Beklediğim gibi bir 'küçük tartışma' olmadan babam ufak bir mimik bile yapmayarak salona doğru yürüdü.
Ahh bir an böyle bi babamın olduğunu unutarak kesin bana hesap sorar diye endişelenmiştim. Sanırım gerçekten umursanmıyorum.
Bi günde çok fazla şey yaşamıştım ve kesinlikle olanlar için bi durum değerlendirmesi yapmalıydım. Bu yüzden yatak odama girip rahat edeceğim şekilde eşofman, üstüne de belki soğuk olur diye düşünerek üzerime aldığım ince hırkamı giyindim ve tabii ki sigarayı da unutmayarak terasa doğru yürüdüm.
Ne yapmıştım ben böyle. Daha yaklaşık 5 saat önce az kalsın tecavüze uğramış olabilirdim ve ya bıçakla doğranmış da olabilirdim ah o Batu denen çocuk beni "kurtarmış" olmasaydı...
Batu, acaba Rüzgarla ne ilgisi vardı. Rüzgar beni o sapığın elinden kurtarmaya geldiğinde ona adıyla hitap etmişti. Belkide çok yakın arkadaşlardır ve bizi öyle görünce kızmıştır. Kimi kandırıyorum ben. Yere düşmüş birini görüp kaldırmaya bile gelmeyen üstüne üslük bir de gülen ukala, bencil, kendini beğenmiş, salak biri sırf benim için en yakın arkadaşından vazgeçecek hah!
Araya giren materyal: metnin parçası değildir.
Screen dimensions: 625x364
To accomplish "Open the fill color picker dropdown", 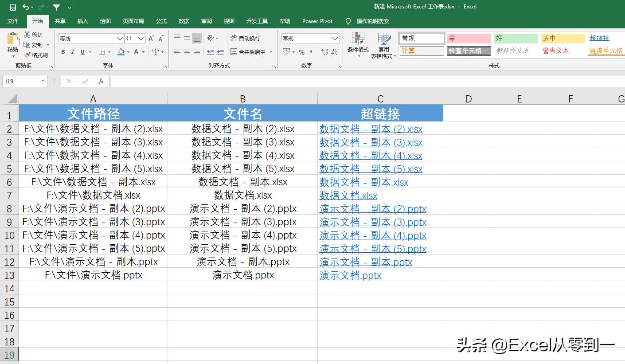I will click(x=129, y=52).
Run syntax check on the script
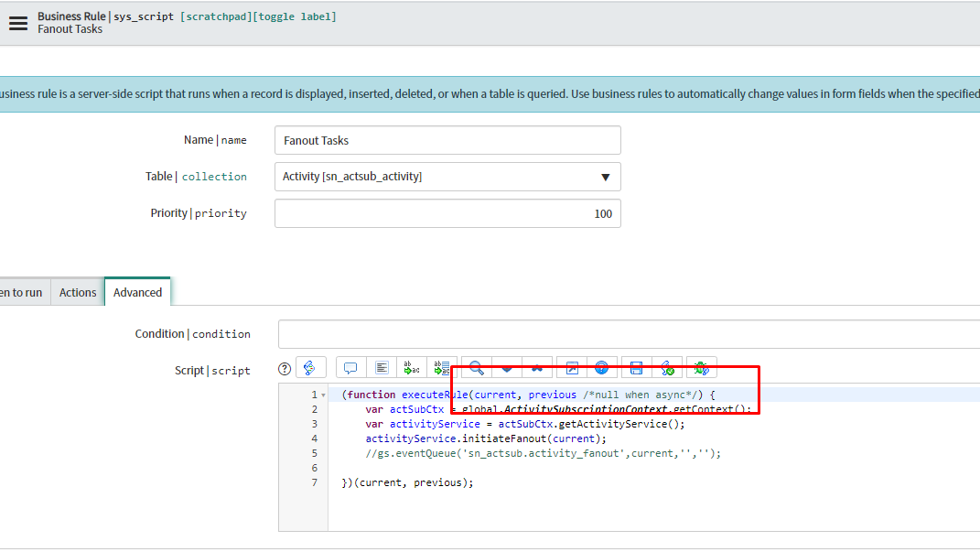This screenshot has width=980, height=552. (668, 367)

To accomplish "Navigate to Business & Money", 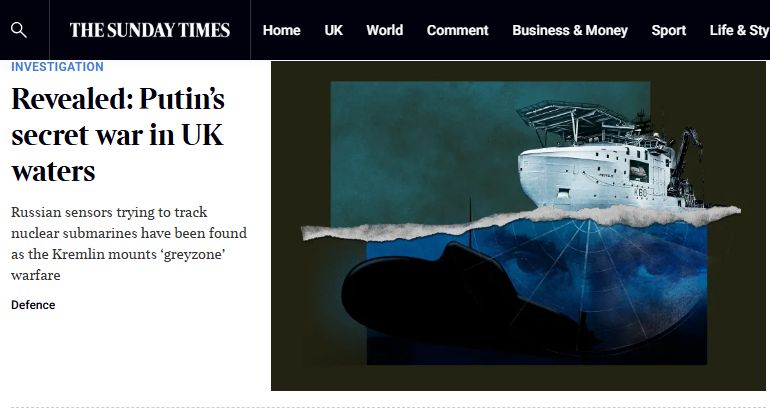I will [570, 30].
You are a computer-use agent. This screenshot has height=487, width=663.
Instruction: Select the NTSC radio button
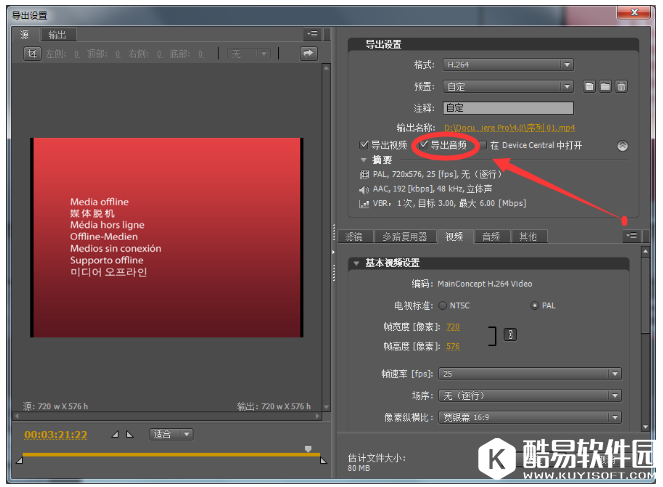click(443, 305)
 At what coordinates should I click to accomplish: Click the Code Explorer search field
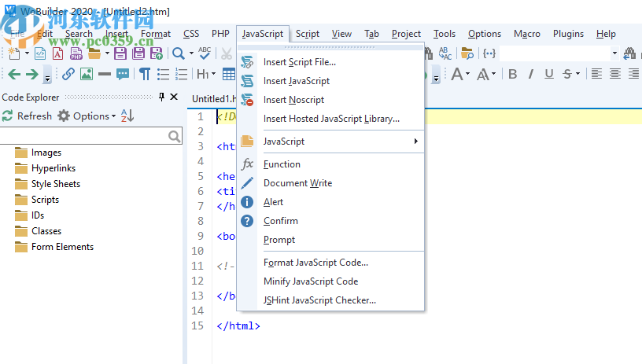tap(85, 136)
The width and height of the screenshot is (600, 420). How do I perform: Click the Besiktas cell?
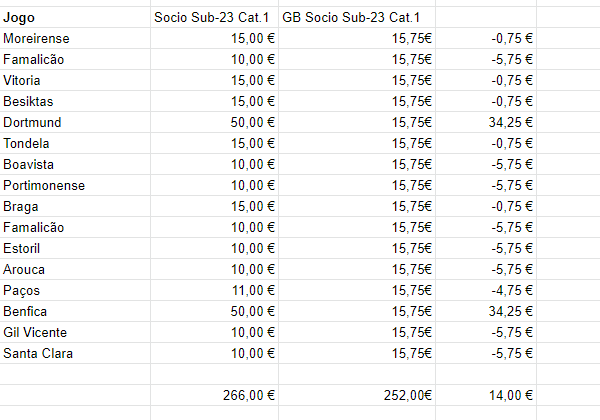tap(75, 101)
Ayrıca bir de gelip beni öpmüştü. Ne hakla ha?! Aptal. Bende kendime inanamıyorum bildiğin o beni öperken kendimi onun kollarına bırakmıştım. Salak ben. Acaba çarpmanın etkisiyle beynim filan mı çalışmamışdı. Çünkü ben asla kendini ucuza satan iki iltifata kendini veren ucuz kızlardan olmamıştım.
Mardin'de yaşamamdan olsa gerek hiç bir yaşıtım olan erkekle bırak öpüşmeyi oturup iki kelime ettiğim biri bile olmamıştır.
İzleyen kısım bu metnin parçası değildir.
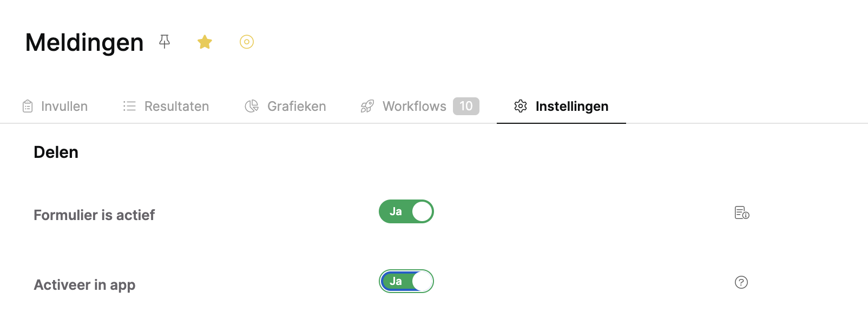Select the Instellingen tab
The width and height of the screenshot is (868, 319).
561,106
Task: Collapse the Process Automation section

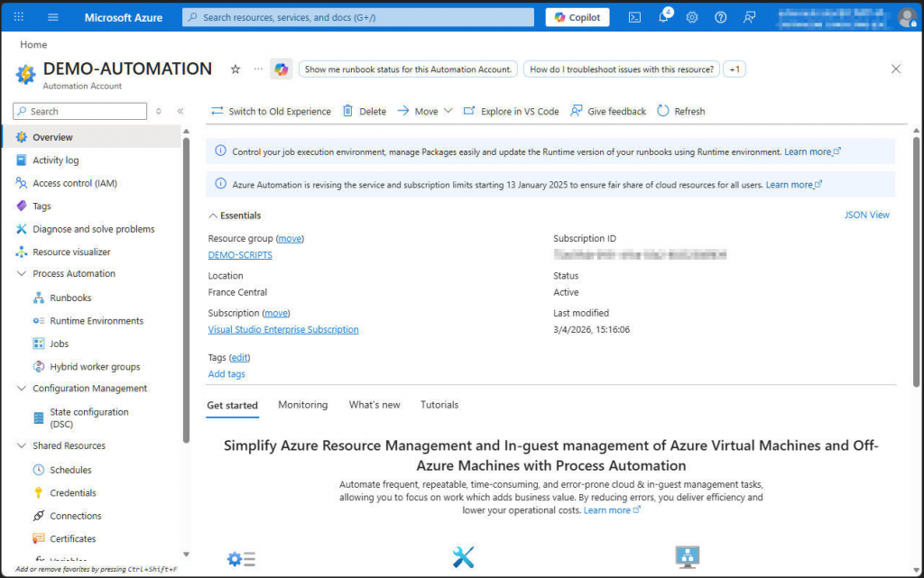Action: (x=20, y=273)
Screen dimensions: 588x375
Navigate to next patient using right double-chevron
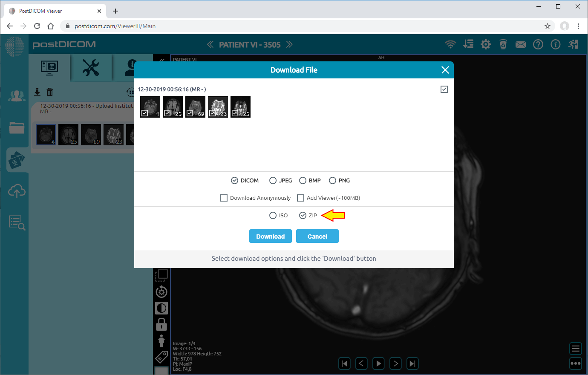[x=289, y=44]
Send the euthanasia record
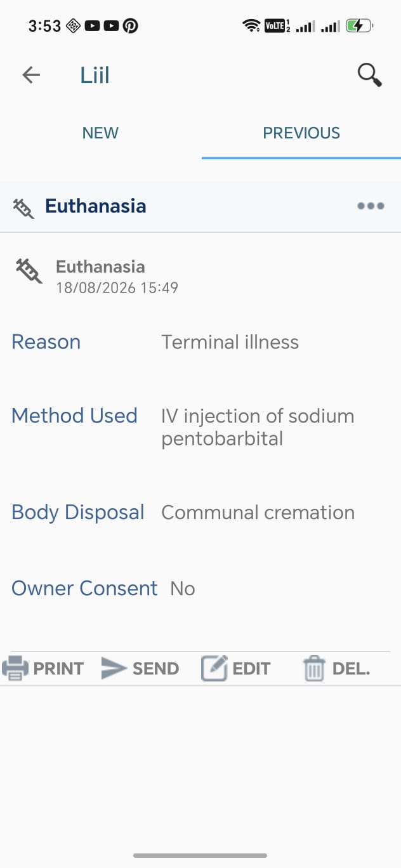Viewport: 401px width, 868px height. (x=140, y=669)
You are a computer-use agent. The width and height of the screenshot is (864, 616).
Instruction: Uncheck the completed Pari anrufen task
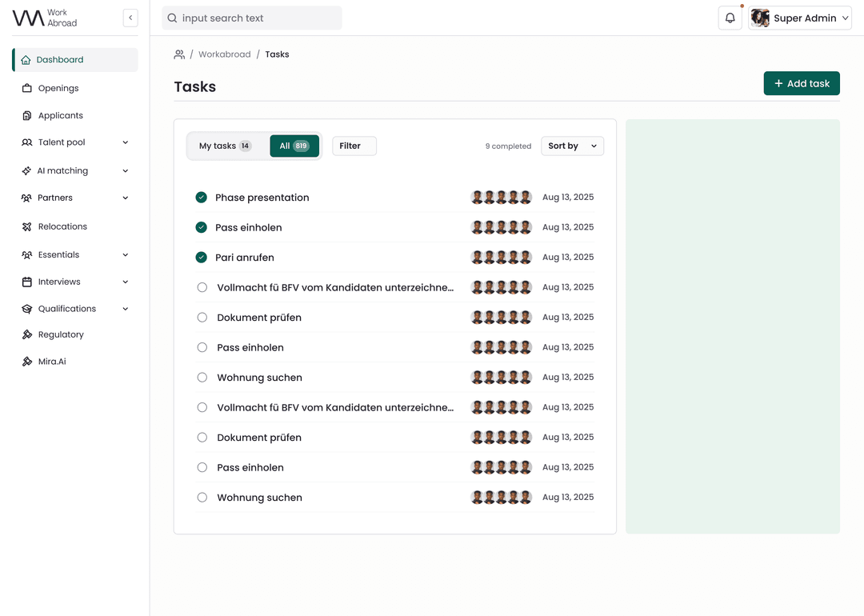pos(202,257)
Saati unutup uzun uzun düşüncelere daldığımı an itibariyle fark ettim. Kendimi toparlayıp telefonun ışığıyla odama doğru yürüdüm. En son ışığı kapatarak kendimi uykunun kollarına bıraktım.
Rüzgar'dan
O kumral, gülünce gözlerinden ışık saçan, korkunca bile güzel olan o muhteşem kız...
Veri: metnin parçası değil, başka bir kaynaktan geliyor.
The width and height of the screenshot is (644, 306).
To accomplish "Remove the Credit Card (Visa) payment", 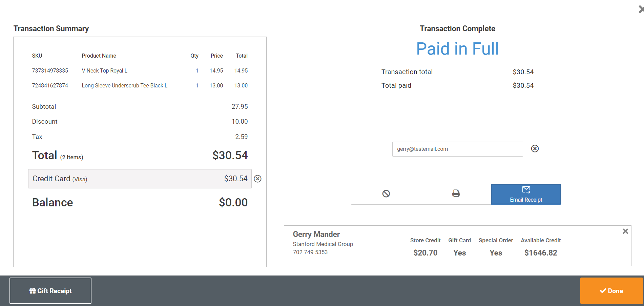I will (x=258, y=179).
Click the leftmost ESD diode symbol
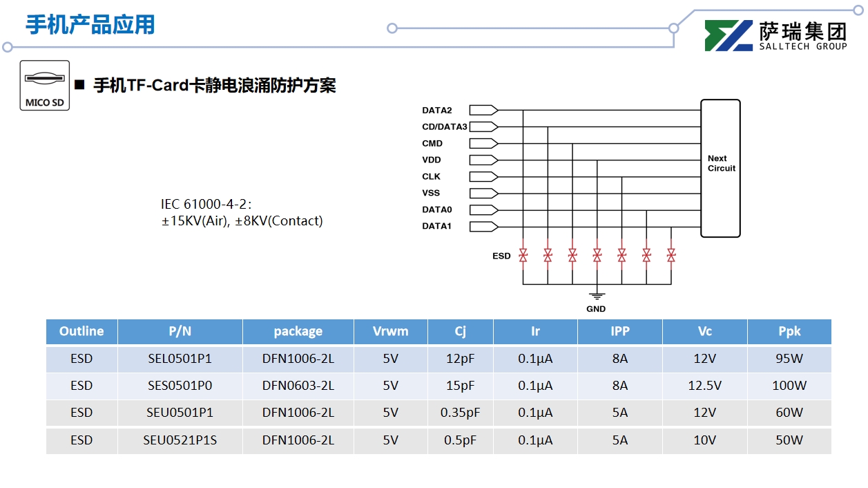This screenshot has width=868, height=488. 523,256
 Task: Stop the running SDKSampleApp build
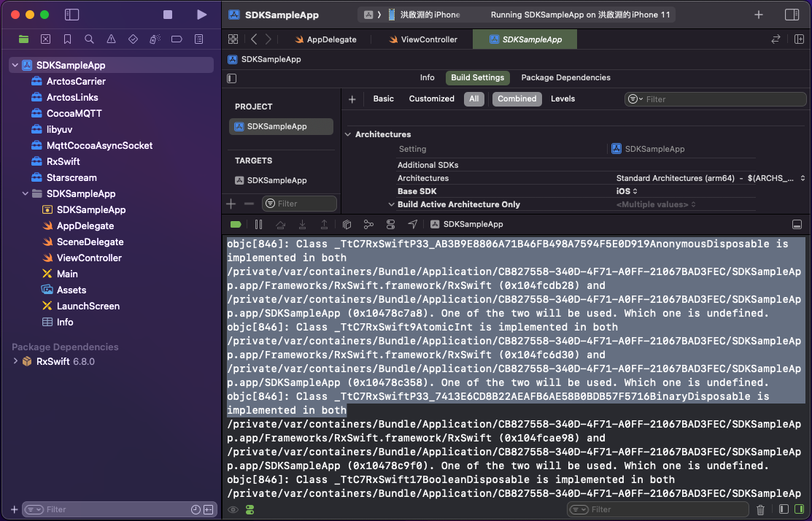tap(168, 15)
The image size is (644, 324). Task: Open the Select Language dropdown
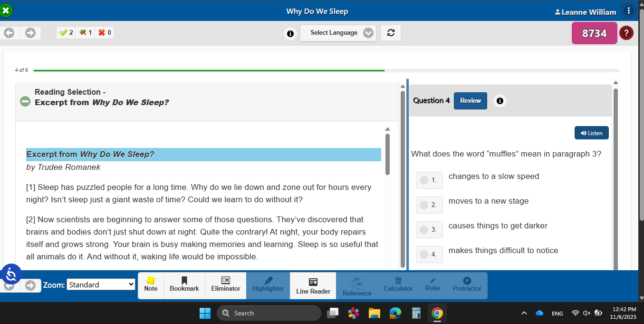pyautogui.click(x=338, y=32)
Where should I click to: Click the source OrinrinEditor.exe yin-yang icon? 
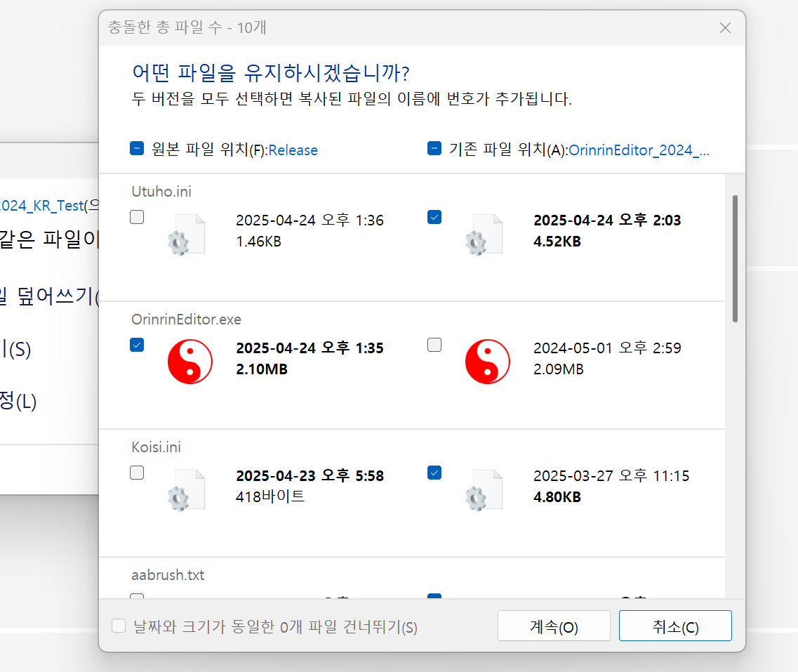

Yine Ezra'yı düşünürken buldum kendimi. Tanışmamızdan sonra kafamdaki herşeyi bi kenara bırakıp ondan başka bir şeyi düşünemiyordum sanki.
--
Kapı çaldı. Gelen Ebru'ydu ve onu ben çağırmıştım. Ebru benim için çok farklı biriydi. Hiçbir zaman sevgili gözüyle bakmamıştık birbirimize. Küçüklükten beri beraber büyümüştük. Hayatımı bilirdi benim.
Bu gün Ezra'yı anlatmak için çağırmıştım onu. Evet belki bu çok gururlu karakterime yakışan bir davranış değildi ama içime atmaktan nefret ederdim.
" Gel içeri." dedim. Bir kelime bile söylemeden yayıldı koltuğa Ebru.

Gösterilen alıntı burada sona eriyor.